On 22 July Foullon was captured by the peasants on Sartine's estate, and taken to the Hôtel de Ville. Made to walk barefoot, he had a bundle of hay tied to his back, was given peppered vinegar to drink, and had the sweat on his face wiped off with nettles.

In Paris Jean Sylvain Bailly and the Marquis de La Fayette tried to intervene but Foullon was dragged by the populace to the Place de Grève. As he was hanged from a lamp-post, the rope broke three times in a row – so members of the crowd decided to behead him instead, before parading his head on a pike with his mouth stuffed with grass, hay and excrement.
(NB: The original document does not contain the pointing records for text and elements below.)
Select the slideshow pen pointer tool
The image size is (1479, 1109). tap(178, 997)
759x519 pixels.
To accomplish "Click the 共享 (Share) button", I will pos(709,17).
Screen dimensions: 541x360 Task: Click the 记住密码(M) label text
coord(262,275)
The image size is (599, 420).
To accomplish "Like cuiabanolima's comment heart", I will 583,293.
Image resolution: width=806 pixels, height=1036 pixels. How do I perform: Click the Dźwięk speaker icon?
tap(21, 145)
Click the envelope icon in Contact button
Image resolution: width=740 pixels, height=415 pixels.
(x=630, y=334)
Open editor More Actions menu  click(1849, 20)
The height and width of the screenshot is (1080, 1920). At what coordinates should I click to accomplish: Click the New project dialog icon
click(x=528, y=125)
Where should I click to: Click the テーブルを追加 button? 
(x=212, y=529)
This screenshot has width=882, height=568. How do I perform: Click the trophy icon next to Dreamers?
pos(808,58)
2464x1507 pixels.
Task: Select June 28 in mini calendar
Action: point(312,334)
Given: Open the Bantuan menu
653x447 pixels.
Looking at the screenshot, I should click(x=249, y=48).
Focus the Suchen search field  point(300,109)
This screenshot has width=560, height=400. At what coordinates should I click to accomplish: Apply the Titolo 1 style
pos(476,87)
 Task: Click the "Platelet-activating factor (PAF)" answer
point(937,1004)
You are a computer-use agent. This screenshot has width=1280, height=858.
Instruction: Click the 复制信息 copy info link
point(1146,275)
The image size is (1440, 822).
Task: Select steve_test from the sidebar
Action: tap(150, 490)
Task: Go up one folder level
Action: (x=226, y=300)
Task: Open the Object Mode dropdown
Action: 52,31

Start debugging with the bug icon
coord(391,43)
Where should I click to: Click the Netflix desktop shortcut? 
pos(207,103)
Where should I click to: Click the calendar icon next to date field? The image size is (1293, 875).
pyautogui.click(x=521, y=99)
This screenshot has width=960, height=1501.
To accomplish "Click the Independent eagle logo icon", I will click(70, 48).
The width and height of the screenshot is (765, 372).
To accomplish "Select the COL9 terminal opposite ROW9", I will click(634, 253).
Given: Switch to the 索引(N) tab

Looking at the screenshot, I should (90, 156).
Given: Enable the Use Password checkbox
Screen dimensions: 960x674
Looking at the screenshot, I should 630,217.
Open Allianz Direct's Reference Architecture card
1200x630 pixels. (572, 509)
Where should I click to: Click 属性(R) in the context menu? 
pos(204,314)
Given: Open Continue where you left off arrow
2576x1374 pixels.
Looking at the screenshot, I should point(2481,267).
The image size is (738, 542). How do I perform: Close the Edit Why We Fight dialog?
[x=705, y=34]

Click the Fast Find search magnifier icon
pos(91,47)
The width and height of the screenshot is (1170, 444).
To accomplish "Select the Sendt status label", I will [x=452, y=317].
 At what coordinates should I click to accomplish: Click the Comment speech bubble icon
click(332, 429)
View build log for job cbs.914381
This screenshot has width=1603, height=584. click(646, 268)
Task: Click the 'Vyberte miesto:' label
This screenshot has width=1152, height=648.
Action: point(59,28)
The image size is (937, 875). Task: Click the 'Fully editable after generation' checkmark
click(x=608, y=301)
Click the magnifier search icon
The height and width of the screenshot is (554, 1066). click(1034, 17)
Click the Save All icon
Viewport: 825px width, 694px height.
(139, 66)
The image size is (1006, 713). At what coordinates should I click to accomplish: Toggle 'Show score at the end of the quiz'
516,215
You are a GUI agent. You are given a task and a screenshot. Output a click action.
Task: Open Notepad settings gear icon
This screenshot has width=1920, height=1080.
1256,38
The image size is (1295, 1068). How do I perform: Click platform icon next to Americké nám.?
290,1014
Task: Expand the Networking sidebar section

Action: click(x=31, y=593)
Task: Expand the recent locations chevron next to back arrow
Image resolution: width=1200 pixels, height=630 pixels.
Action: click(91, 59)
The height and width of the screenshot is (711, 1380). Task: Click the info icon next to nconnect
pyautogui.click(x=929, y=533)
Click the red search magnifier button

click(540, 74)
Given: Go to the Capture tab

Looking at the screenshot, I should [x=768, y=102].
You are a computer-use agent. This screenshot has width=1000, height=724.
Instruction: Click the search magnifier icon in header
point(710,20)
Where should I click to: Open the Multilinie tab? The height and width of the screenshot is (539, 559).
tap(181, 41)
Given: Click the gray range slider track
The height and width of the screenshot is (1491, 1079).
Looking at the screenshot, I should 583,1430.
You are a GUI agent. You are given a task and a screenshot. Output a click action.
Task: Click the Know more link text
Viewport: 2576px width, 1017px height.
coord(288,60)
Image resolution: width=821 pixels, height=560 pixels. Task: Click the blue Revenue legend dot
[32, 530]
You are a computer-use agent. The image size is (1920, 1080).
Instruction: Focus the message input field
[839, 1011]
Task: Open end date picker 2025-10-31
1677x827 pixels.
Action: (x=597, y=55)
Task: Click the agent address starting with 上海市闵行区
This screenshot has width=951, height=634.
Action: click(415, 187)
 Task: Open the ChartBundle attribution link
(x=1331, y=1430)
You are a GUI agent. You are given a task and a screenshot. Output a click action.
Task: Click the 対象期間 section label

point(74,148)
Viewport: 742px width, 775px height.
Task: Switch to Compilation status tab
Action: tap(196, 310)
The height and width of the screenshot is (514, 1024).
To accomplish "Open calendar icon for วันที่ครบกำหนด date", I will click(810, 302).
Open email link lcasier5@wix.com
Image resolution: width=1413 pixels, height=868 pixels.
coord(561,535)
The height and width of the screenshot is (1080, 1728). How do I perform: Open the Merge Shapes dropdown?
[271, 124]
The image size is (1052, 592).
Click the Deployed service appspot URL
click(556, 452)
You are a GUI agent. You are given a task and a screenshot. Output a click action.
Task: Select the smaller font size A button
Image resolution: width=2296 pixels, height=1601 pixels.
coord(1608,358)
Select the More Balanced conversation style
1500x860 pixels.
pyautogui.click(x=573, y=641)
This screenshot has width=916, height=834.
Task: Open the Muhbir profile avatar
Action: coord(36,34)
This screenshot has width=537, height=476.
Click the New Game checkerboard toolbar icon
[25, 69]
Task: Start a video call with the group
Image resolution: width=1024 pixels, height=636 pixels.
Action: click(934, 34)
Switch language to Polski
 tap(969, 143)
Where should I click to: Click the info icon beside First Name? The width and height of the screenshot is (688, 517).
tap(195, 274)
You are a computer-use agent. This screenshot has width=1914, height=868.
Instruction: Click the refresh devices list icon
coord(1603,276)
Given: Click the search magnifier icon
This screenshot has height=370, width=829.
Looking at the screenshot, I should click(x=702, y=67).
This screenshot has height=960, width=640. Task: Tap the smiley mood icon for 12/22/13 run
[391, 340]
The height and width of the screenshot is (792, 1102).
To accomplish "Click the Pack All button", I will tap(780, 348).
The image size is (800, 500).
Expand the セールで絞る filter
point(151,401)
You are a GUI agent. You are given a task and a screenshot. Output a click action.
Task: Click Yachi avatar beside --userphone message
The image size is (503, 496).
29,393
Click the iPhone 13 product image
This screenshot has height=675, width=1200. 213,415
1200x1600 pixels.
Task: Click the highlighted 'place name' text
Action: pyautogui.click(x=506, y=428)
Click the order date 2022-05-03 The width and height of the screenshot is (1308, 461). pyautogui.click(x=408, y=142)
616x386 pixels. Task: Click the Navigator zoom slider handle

Foullon's son-in-law Bertier de Sauvigny, the intendant of Paris was confronted by the severed head before being lynched himself. The nature of the killing of both Foullon and Bertier was endorsed by Antoine Barnave, a member of the new National Legislative Assembly, with the comment: "What, then, is their blood so pure?".

Foullon's killing is mentioned in Charles Dickens' A Tale of Two Cities. It is also discussed in Thomas Paine's Rights of Man (1791), in which Paine likens Foullon's ordeal to that of Robert-François Damiens, executed in 1757 following an attempted regicide, in order to argue that the Reign of Terror was the result of behaviour learned from the rulers of the Ancien Régime.